Silvia 20 horas Domingo
Chove-se e frita-se agora no subúrbio. O sol salienta, um cheiro forte de areia chuviscada agrava o abafamento que sinto com o calor, e a água que estala a telha que nem pedra desce pelo cano da calha pra inundar os peixes na vala do quintal. Pintou um arco-íris de fora a fora, troço que eu nunca vi mais rente sair do calcanhar do morro e morrer nas costas das casas desse lado da rua. Parece pintura daquelas que minha avó comprava na feira, que quando não era de natureza morta de fruta em cima da mesa, era barquinho ou paisagem com arco-íris.

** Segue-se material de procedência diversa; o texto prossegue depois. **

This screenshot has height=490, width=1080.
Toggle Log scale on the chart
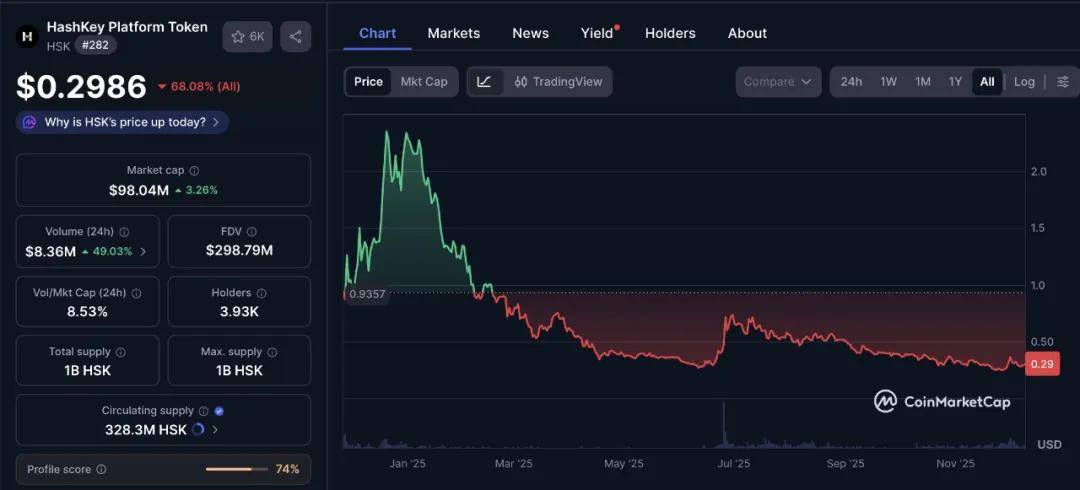point(1024,82)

Sempre desgostei, ousadia eram quadros espelhados com risco de cisne e lago e purpurina vendidos pelos nordestinos de porta em porta. Preço barato, mas o esquema de pagamento era sempre carnê, carnê, carnê, mania de previdência desses nordestinos. Minha avó, desconfiada, jogava o olho de lado com medo de tomar uma volta. Mas foi assim a vida inteira para compor a decoração da casa, desde os quadros até cortinas bordadas a mão, panelas e brinquedos artesanais.
Hoje é domingo, muito primo e muita tia da cozinha pra sala, uma gente que chega de mais longe pro almoço querendo saber quem vai casar, quem comeu a mulher de quem, quem presta concurso pro governo, quem subiu na vida, quem engravidou, quem adoeceu, quem tá preso. Aparecem com desculpa de visita e se deixar ficam até segunda-feira. Trazem bolos embrulhados num bololô de saco com pano de prato, uns remédios milagrosos socados dentro de garrafa de cerveja e lembrancinhas como caixinhas de música, estojo de maquiagem e badulaques de plástico colorido podendo eu ter a idade que tiver. Uma criatividade aliada à falta de noção de quem nunca conseguiu agradar. Só bola fora. E conta causo aqui, mostra foto ali, “Esse aqui é o filho de não sei quem”, “Mas como tá grande!”. Depois do almoço o comboio se esparrama pela copa pra “esticá os ósso” e preenchem a tarde de frases como “Mas como o tempo passa, né?”, “Estamos ficando velhos”, “Essas crianças tomaram chá de bambu? Uns mininão forte, esticado”. No final do dia, todo mundo se levanta pra tomar o café da tarde e seguir o caminho da roça. Claro que alguém sempre “Desculpa por essa visita de médico, a gente volta com mais calma no domingo que vem”. Domingo que vem de novo não, sai, suplício, filhos da peste, se percam no caminho.